» What the task requires
Make an exact copy of every entry, from the first line to the last.

#### Records for this task ####

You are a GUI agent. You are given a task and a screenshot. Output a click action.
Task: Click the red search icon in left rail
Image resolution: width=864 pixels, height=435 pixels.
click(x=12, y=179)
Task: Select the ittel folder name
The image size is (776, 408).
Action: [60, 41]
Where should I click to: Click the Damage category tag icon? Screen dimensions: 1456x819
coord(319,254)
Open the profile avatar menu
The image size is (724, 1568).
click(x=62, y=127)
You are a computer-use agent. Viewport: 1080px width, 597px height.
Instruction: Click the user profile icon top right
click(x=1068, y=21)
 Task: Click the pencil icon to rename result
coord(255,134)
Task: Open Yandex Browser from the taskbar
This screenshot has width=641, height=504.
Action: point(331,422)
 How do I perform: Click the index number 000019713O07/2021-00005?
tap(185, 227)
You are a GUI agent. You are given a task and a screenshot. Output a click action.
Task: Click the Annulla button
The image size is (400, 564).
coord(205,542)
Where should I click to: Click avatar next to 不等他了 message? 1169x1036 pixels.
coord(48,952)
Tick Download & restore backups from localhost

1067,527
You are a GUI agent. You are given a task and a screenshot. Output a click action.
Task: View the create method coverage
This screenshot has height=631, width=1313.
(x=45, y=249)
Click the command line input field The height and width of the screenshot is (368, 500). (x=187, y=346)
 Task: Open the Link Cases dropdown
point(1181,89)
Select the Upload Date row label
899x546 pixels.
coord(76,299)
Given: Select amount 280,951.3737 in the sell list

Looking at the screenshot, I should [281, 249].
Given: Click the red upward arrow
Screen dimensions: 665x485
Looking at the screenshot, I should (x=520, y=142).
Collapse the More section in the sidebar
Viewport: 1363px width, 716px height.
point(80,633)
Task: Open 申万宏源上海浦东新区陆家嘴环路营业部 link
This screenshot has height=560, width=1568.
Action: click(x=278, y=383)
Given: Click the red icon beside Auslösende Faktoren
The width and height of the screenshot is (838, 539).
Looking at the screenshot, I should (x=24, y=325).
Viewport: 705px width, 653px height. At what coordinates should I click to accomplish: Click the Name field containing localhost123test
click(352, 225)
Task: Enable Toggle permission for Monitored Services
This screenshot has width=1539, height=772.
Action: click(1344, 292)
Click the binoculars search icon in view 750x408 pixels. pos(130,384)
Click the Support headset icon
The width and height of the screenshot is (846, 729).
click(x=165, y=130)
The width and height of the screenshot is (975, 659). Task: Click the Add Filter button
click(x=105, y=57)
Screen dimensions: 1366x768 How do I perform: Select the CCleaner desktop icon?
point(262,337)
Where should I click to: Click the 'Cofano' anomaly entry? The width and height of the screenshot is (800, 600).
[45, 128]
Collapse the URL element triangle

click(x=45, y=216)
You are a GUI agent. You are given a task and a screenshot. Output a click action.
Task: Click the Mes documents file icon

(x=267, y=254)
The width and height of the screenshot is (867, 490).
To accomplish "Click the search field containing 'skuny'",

####

» Exercise result
You are a GUI agent. You are given a task and a screenshot. Output a click action.
Task: Click the red search icon in left rail
Image resolution: width=864 pixels, height=435 pixels.
click(x=12, y=179)
Task: Select the ittel folder name
The image size is (776, 408).
Action: [60, 41]
Where should I click to: Click the Damage category tag icon? Screen dimensions: 1456x819
coord(319,254)
Open the profile avatar menu
The image size is (724, 1568).
click(x=62, y=127)
You are a computer-use agent. Viewport: 1080px width, 597px height.
Instruction: Click the user profile icon top right
click(x=1068, y=21)
 Task: Click the pencil icon to rename result
coord(255,134)
Task: Open Yandex Browser from the taskbar
This screenshot has width=641, height=504.
Action: point(331,422)
 How do I perform: Click the index number 000019713O07/2021-00005?
tap(185, 227)
You are a GUI agent. You are given a task and a screenshot. Output a click action.
Task: Click the Annulla button
The image size is (400, 564).
coord(205,542)
Where should I click to: Click avatar next to 不等他了 message? 1169x1036 pixels.
coord(48,952)
Tick Download & restore backups from localhost

1067,527
You are a GUI agent. You are given a task and a screenshot. Output a click action.
Task: View the create method coverage
This screenshot has height=631, width=1313.
(x=45, y=249)
Click the command line input field The height and width of the screenshot is (368, 500). (x=187, y=346)
 Task: Open the Link Cases dropdown
point(1181,89)
Select the Upload Date row label
899x546 pixels.
coord(76,299)
Given: Select amount 280,951.3737 in the sell list

Looking at the screenshot, I should [281, 249].
Given: Click the red upward arrow
Screen dimensions: 665x485
Looking at the screenshot, I should (x=520, y=142).
Collapse the More section in the sidebar
Viewport: 1363px width, 716px height.
point(80,633)
Task: Open 申万宏源上海浦东新区陆家嘴环路营业部 link
This screenshot has height=560, width=1568.
Action: click(x=278, y=383)
Given: Click the red icon beside Auslösende Faktoren
The width and height of the screenshot is (838, 539).
Looking at the screenshot, I should (x=24, y=325).
Viewport: 705px width, 653px height. At what coordinates should I click to accomplish: Click the Name field containing localhost123test
click(352, 225)
Task: Enable Toggle permission for Monitored Services
This screenshot has width=1539, height=772.
Action: click(1344, 292)
Click the binoculars search icon in view 750x408 pixels. pos(130,384)
Click the Support headset icon
The width and height of the screenshot is (846, 729).
click(x=165, y=130)
The width and height of the screenshot is (975, 659). Task: Click the Add Filter button
click(x=105, y=57)
Screen dimensions: 1366x768 How do I perform: Select the CCleaner desktop icon?
point(262,337)
Where should I click to: Click the 'Cofano' anomaly entry? The width and height of the screenshot is (800, 600).
[45, 128]
Collapse the URL element triangle

click(x=45, y=216)
You are a GUI agent. You are given a task and a screenshot. Output a click action.
Task: Click the Mes documents file icon

(x=267, y=254)
The width and height of the screenshot is (867, 490).
To accomplish "Click the search field containing 'skuny'",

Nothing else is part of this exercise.